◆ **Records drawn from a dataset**

<<<<

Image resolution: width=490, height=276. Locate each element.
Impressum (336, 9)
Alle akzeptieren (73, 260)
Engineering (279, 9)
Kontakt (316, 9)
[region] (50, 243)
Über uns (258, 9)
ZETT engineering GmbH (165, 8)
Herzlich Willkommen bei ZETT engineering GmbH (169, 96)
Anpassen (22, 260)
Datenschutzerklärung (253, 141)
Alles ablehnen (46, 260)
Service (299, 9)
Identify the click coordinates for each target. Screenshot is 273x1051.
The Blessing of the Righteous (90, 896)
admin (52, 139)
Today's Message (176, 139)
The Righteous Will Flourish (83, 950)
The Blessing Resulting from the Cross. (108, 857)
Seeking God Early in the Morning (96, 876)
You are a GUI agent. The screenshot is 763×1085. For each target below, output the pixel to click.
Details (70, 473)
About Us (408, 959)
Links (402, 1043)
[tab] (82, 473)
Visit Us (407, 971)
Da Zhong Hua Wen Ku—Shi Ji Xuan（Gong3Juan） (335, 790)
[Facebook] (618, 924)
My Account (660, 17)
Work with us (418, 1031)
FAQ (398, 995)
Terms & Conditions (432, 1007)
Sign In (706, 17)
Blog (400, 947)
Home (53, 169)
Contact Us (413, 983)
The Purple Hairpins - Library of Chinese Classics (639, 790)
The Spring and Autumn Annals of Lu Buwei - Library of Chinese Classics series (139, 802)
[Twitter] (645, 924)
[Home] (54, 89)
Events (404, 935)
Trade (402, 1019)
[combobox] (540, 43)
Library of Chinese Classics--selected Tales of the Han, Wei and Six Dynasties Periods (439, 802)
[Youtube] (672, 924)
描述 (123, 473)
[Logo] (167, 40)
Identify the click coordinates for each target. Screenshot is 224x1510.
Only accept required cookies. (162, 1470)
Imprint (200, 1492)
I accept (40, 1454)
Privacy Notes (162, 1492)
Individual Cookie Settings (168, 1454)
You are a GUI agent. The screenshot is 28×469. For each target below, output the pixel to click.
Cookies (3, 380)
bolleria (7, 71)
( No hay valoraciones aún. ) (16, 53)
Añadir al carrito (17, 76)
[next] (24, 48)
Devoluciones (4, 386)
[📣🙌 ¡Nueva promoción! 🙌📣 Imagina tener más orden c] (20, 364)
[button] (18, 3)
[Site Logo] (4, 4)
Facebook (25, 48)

>>>>

◆ **What the task asks**
Present the lines from the one containing "Datenschutzerklärung (253, 141)" up to and including the one containing "Terms & Conditions (432, 1007)" as a numbered list, omitting any blank lines.

◆ **Answer to the task**
1. Datenschutzerklärung (253, 141)
2. Alles ablehnen (46, 260)
3. Service (299, 9)
4. Identify the click coordinates for each target. Screenshot is 273x1051.
5. The Blessing of the Righteous (90, 896)
6. admin (52, 139)
7. Today's Message (176, 139)
8. The Righteous Will Flourish (83, 950)
9. The Blessing Resulting from the Cross. (108, 857)
10. Seeking God Early in the Morning (96, 876)
11. You are a GUI agent. The screenshot is 763×1085. For each target below, output the pixel to click.
12. Details (70, 473)
13. About Us (408, 959)
14. Links (402, 1043)
15. [tab] (82, 473)
16. Visit Us (407, 971)
17. Da Zhong Hua Wen Ku—Shi Ji Xuan（Gong3Juan） (335, 790)
18. [Facebook] (618, 924)
19. My Account (660, 17)
20. Work with us (418, 1031)
21. FAQ (398, 995)
22. Terms & Conditions (432, 1007)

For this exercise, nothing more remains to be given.